[Data for this exercise]
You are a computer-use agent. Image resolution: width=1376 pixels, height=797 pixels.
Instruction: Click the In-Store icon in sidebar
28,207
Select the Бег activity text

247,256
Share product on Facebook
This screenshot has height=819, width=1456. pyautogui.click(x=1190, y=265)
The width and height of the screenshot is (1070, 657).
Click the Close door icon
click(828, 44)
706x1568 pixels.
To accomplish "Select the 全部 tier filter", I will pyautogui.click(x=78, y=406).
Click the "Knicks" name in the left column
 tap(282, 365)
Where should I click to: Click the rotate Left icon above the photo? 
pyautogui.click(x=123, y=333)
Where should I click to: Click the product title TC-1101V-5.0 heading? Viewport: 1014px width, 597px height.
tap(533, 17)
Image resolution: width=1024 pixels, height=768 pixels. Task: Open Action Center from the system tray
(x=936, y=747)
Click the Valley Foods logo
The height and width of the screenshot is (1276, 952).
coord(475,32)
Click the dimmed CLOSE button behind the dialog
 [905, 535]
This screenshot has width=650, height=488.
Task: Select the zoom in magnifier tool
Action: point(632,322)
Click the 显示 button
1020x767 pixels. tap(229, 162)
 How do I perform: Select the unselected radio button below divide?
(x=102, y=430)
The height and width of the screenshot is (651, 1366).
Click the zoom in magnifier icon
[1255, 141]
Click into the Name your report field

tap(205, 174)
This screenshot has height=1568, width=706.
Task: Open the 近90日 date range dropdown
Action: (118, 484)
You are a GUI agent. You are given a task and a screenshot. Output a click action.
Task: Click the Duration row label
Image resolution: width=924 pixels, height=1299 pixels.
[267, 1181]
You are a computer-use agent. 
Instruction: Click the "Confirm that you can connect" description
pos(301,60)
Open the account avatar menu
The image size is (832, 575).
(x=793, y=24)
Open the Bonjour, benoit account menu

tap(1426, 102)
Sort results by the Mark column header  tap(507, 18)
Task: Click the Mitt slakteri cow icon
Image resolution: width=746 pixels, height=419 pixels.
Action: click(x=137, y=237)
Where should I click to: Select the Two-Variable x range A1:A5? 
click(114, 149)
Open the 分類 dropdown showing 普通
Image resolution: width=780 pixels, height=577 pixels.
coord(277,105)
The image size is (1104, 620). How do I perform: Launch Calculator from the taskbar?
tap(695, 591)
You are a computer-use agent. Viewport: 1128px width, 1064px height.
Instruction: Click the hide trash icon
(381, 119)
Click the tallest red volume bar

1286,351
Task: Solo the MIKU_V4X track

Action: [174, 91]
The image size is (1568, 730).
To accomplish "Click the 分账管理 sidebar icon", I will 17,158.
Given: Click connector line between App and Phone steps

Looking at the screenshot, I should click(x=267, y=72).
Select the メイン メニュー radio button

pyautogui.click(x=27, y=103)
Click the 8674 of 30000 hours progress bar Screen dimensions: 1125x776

[Work to complete] Copy all of the records above line for line, with no changes.

[Task output]
You are a computer-use agent. Image resolution: width=1376 pixels, height=797 pixels.
Instruction: Click the In-Store icon in sidebar
28,207
Select the Бег activity text

247,256
Share product on Facebook
This screenshot has height=819, width=1456. pyautogui.click(x=1190, y=265)
The width and height of the screenshot is (1070, 657).
Click the Close door icon
click(828, 44)
706x1568 pixels.
To accomplish "Select the 全部 tier filter", I will pyautogui.click(x=78, y=406).
Click the "Knicks" name in the left column
 tap(282, 365)
Where should I click to: Click the rotate Left icon above the photo? 
pyautogui.click(x=123, y=333)
Where should I click to: Click the product title TC-1101V-5.0 heading? Viewport: 1014px width, 597px height.
tap(533, 17)
Image resolution: width=1024 pixels, height=768 pixels. Task: Open Action Center from the system tray
(x=936, y=747)
Click the Valley Foods logo
The height and width of the screenshot is (1276, 952).
coord(475,32)
Click the dimmed CLOSE button behind the dialog
 [905, 535]
This screenshot has width=650, height=488.
Task: Select the zoom in magnifier tool
Action: point(632,322)
Click the 显示 button
1020x767 pixels. tap(229, 162)
 How do I perform: Select the unselected radio button below divide?
(x=102, y=430)
The height and width of the screenshot is (651, 1366).
Click the zoom in magnifier icon
[1255, 141]
Click into the Name your report field

tap(205, 174)
This screenshot has height=1568, width=706.
Task: Open the 近90日 date range dropdown
Action: (118, 484)
You are a GUI agent. You are given a task and a screenshot. Output a click action.
Task: Click the Duration row label
Image resolution: width=924 pixels, height=1299 pixels.
[267, 1181]
You are a computer-use agent. 
Instruction: Click the "Confirm that you can connect" description
pos(301,60)
Open the account avatar menu
The image size is (832, 575).
(x=793, y=24)
Open the Bonjour, benoit account menu

tap(1426, 102)
Sort results by the Mark column header  tap(507, 18)
Task: Click the Mitt slakteri cow icon
Image resolution: width=746 pixels, height=419 pixels.
Action: click(x=137, y=237)
Where should I click to: Select the Two-Variable x range A1:A5? 
click(114, 149)
Open the 分類 dropdown showing 普通
Image resolution: width=780 pixels, height=577 pixels.
coord(277,105)
The image size is (1104, 620). How do I perform: Launch Calculator from the taskbar?
tap(695, 591)
You are a computer-use agent. Viewport: 1128px width, 1064px height.
Instruction: Click the hide trash icon
(381, 119)
Click the tallest red volume bar

1286,351
Task: Solo the MIKU_V4X track

Action: [174, 91]
The image size is (1568, 730).
To accomplish "Click the 分账管理 sidebar icon", I will 17,158.
Given: Click connector line between App and Phone steps

Looking at the screenshot, I should click(x=267, y=72).
Select the メイン メニュー radio button

pyautogui.click(x=27, y=103)
Click the 8674 of 30000 hours progress bar Screen dimensions: 1125x776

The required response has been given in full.